Avaliação da disposição a pagar dos visitantes para mitigar impactos recreativos em ecossistemas lacustres: um estudo comparativo entre Portugal e o Nepal
DOI:
https://doi.org/10.29352/mill0219e.41052Palavras-chave:
disposição a pagar; impactos recreativos; método de avaliação contingente; valoração ambiental; turismo sustentávelResumo
Introdução: A crescente procura por atividades recreativas em áreas naturais resulta frequentemente na degradação ambiental, comprometendo a sustentabilidade desses ecossistemas. Compreender a disposição a pagar (DaP) dos visitantes com o intuito de mitigar esses impactos é fundamental para apoiar a gestão sustentável destes espaços
Objetivo: Este artigo compara a DaP dos visitantes para mitigar o impacto das atividades recreativas nas Praias da Albufeira do Azibo (Portugal) e no Complexo Lacustre de Ghodaghodi (Nepal).
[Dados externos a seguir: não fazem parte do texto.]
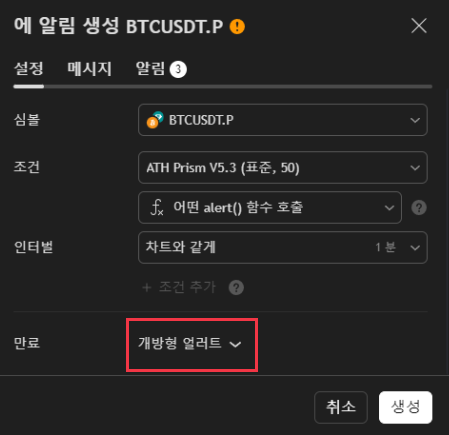Switch to the 메시지 tab
Screen dimensions: 449x435
(x=89, y=69)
Métodos: Foi realizado um inquérito presencial de natureza quantitativa nas Praias da Albufeira do Azibo (Portugal), com 573 respostas validadas (95,5%). Recorreu-se ao Método de Avaliação Contingente para estimar a DaP relativamente a bens públicos de uso e de não uso.
Resultados: Os inquiridos demonstraram uma DaP ligeiramente superior para a preservação ambiental (bens públicos de não uso), em comparação com infraestruturas e serviços (bens públicos de uso). A estimativa anual da DaP pelas Praias da Albufeira do Azibo revela uma valorização significativamente mais elevada — cerca de 3,4 vezes — do que a verificada no estudo comparativo realizado no Nepal.
Conclusão: Os resultados sublinham a importância de atribuir valor económico aos recursos naturais para melhorar decisões de política e de gestão. Contudo, a dependência exclusiva de inquéritos e as diferenças contextuais entre os locais constituem limitações. Estudos futuros devem integrar metodologias mais abrangentes e amostras mais representativas.